• _Supplied entries_
....................
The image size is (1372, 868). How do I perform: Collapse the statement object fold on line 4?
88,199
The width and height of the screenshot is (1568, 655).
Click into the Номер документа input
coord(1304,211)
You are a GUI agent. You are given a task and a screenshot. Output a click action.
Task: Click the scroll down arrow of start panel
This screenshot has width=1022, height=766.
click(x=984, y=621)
....................
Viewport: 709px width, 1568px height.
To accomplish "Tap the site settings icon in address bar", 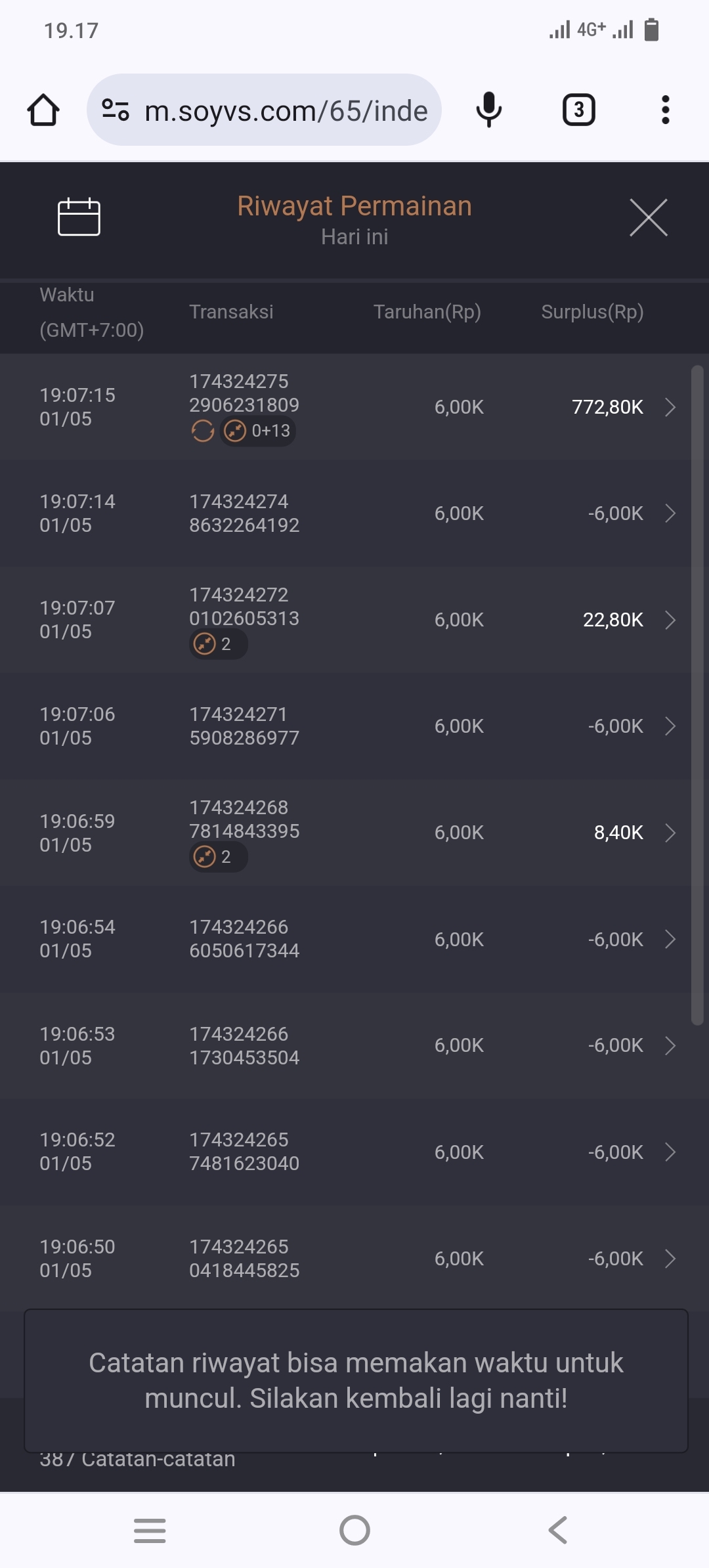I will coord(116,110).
....................
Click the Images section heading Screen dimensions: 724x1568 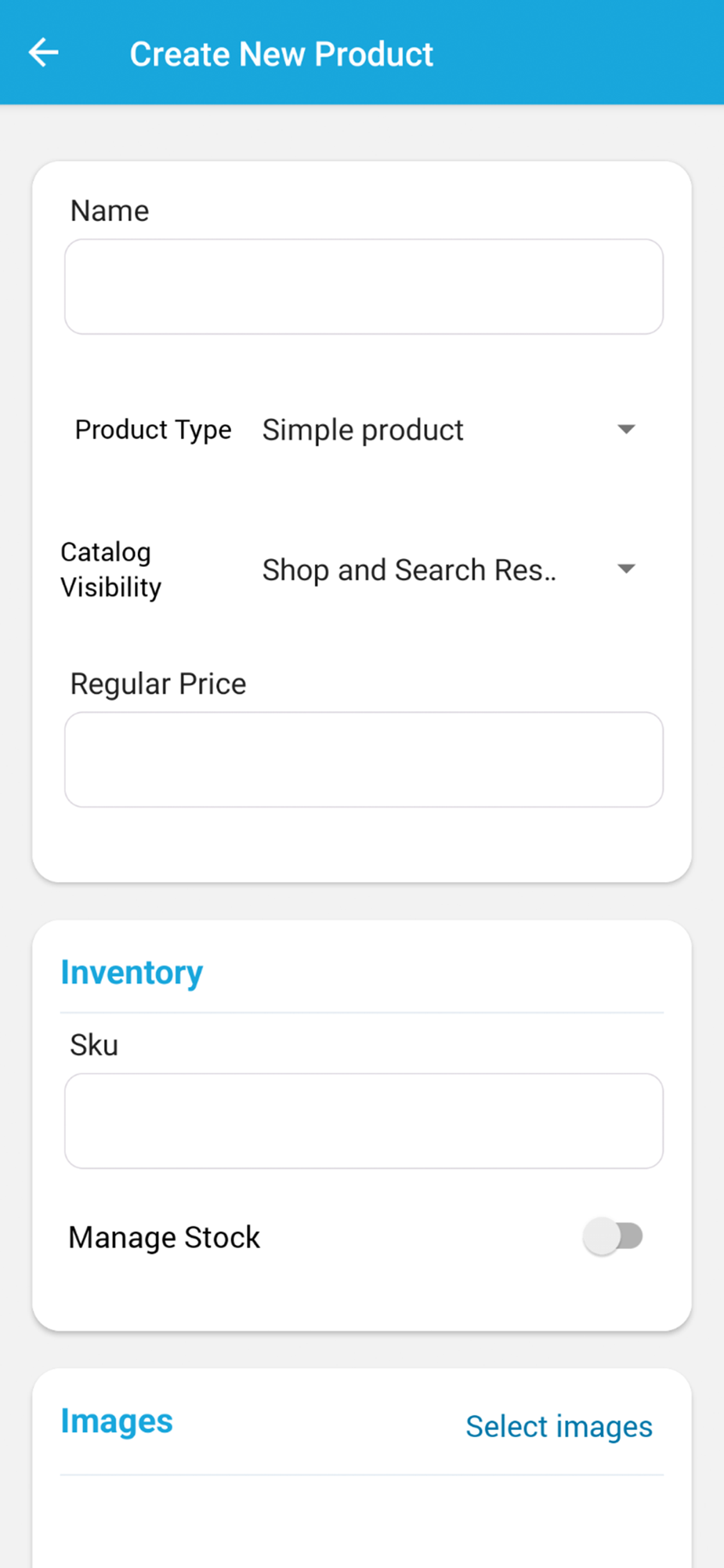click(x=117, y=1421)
....................
• _Your objective_
Above are the lines; repeat exactly the ones from the line containing "The image size" down to the line containing "Task: Click the", both inclusive.

• _Response_
The image size is (1372, 868). How do I perform: Collapse the statement object fold on line 4?
88,199
The width and height of the screenshot is (1568, 655).
Click into the Номер документа input
coord(1304,211)
You are a GUI agent. You are given a task and a screenshot. Output a click action.
Task: Click the scroll down arrow of start panel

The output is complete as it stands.